- [PROBLEM TO SOLVE] Print only the lines below, from the very first to the one containing "Given: Click the", exactly as they stand. Do not print pictures.
RECORD EXTRACTS: Begin
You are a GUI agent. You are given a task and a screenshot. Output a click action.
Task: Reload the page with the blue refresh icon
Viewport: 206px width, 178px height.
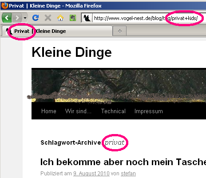tap(36, 18)
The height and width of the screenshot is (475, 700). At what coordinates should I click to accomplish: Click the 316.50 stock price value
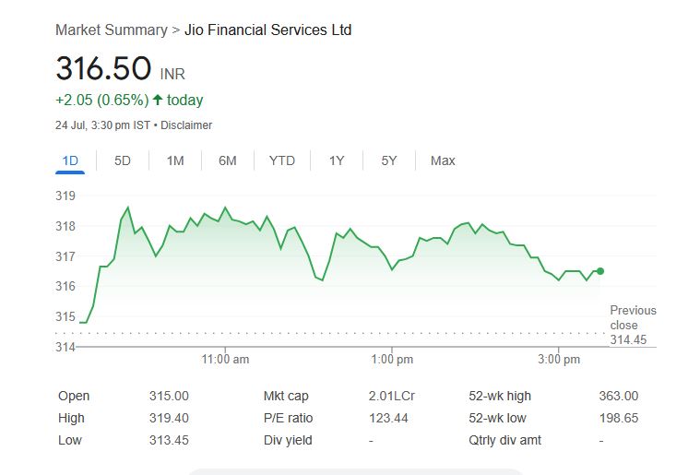pos(104,69)
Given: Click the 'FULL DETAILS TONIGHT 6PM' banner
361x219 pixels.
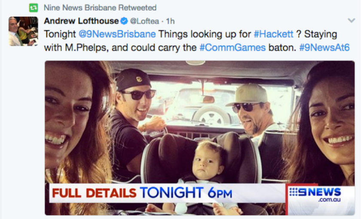Looking at the screenshot, I should click(x=142, y=193).
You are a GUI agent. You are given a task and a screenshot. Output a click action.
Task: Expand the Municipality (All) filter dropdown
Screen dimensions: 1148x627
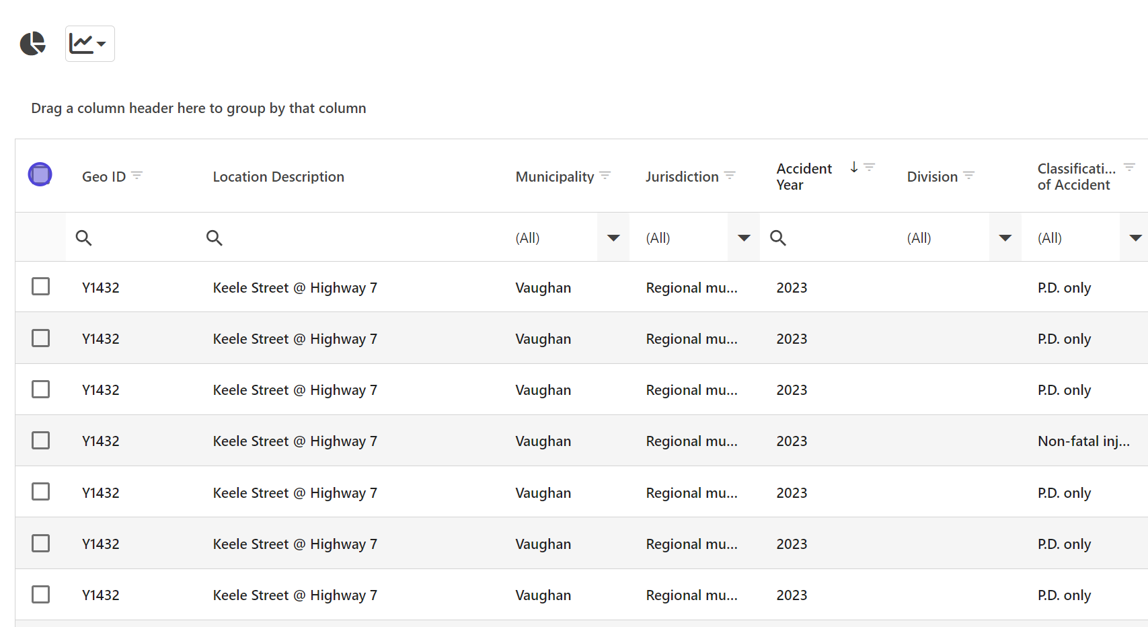click(x=613, y=237)
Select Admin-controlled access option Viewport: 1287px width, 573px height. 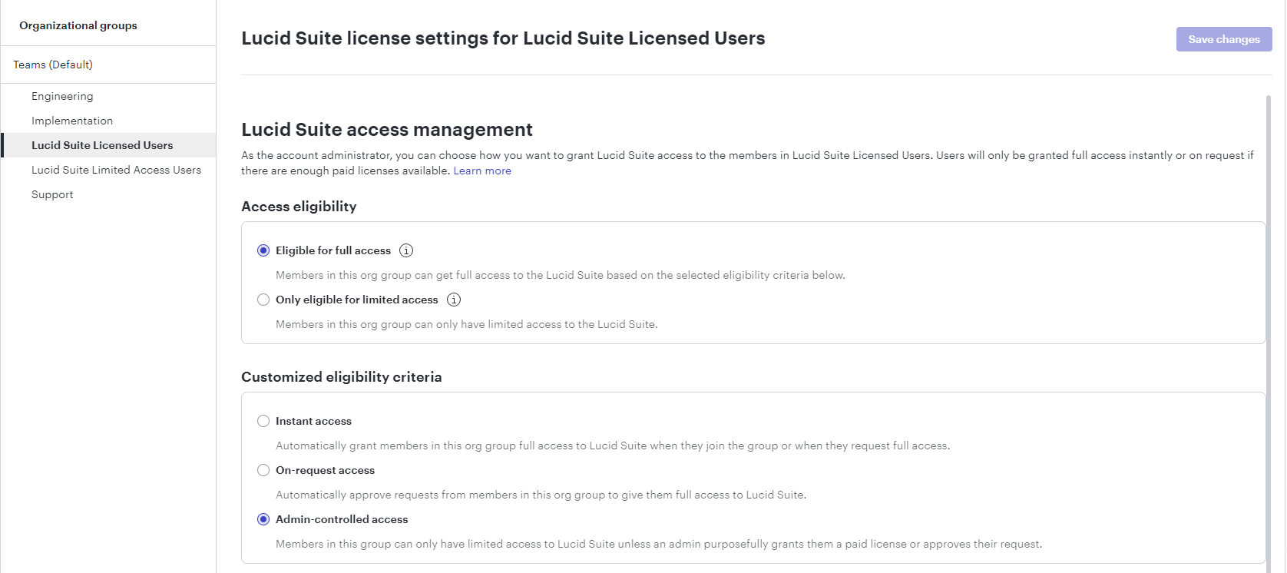[x=263, y=519]
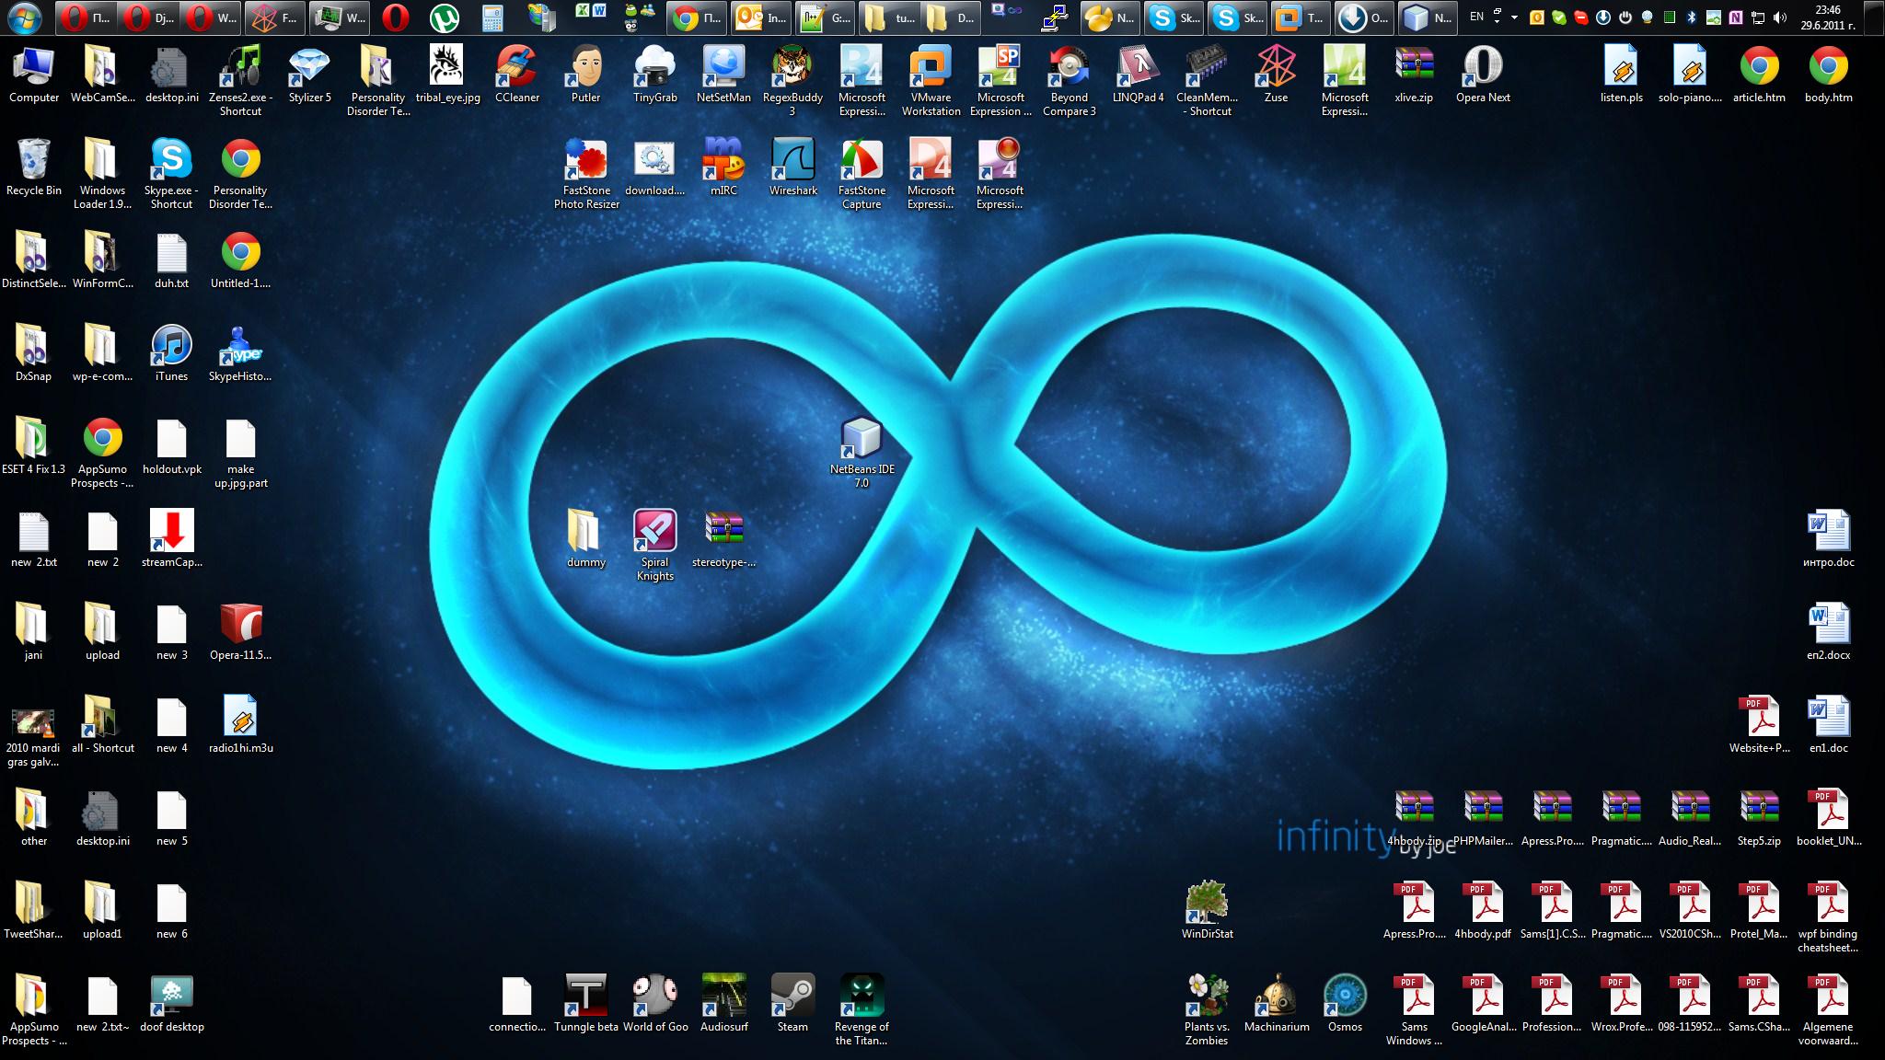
RECORD EXTRACTS: End
- [EXERCISE RESPONSE]
You are a GUI agent. You are given a task and a screenshot. Output a click action.
Task: Reload the page with the blue refresh icon
Viewport: 206px width, 178px height.
tap(36, 18)
The height and width of the screenshot is (475, 700). At what coordinates should I click to accomplish: Click the 316.50 stock price value
pos(104,69)
Given: Click the 'FULL DETAILS TONIGHT 6PM' banner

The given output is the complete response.